• Exercise prompt: Only lines that contain the word "will" are to be returned from the data below.

═════ Provided data ═════

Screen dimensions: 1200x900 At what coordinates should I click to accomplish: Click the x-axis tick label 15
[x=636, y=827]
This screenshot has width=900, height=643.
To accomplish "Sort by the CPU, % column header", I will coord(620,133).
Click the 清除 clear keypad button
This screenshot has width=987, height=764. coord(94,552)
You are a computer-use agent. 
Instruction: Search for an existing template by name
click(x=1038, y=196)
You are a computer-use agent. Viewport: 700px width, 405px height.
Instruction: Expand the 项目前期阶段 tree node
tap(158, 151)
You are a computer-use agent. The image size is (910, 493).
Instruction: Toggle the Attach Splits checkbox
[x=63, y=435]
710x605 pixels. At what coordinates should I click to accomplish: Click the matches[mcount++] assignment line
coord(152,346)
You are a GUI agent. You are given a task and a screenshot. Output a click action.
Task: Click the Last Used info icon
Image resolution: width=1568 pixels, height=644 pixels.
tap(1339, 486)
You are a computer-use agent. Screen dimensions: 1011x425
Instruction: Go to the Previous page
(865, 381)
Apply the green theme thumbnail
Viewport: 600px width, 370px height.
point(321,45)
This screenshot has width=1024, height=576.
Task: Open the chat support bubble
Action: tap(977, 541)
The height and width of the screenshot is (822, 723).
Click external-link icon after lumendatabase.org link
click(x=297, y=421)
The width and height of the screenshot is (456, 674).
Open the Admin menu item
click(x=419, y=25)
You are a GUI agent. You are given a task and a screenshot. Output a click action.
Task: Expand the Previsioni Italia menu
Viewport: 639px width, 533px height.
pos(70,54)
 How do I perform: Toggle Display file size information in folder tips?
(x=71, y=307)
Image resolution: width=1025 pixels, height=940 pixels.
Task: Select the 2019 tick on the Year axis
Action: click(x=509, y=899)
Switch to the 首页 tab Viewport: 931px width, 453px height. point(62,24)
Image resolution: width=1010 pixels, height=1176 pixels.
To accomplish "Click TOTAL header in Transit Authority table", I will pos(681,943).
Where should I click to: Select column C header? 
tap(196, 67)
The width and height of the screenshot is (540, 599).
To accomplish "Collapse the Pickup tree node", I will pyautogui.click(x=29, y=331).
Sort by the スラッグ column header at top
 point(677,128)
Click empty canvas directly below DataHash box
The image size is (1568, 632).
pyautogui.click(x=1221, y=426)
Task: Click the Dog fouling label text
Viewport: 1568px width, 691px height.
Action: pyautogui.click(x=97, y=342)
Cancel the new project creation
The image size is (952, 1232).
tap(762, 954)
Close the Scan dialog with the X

═════

• Solved exercise:
To accomplish "Sort by the CPU, % column header", I will coord(620,133).
To accomplish "Click TOTAL header in Transit Authority table", I will pos(681,943).
To accomplish "Collapse the Pickup tree node", I will pyautogui.click(x=29, y=331).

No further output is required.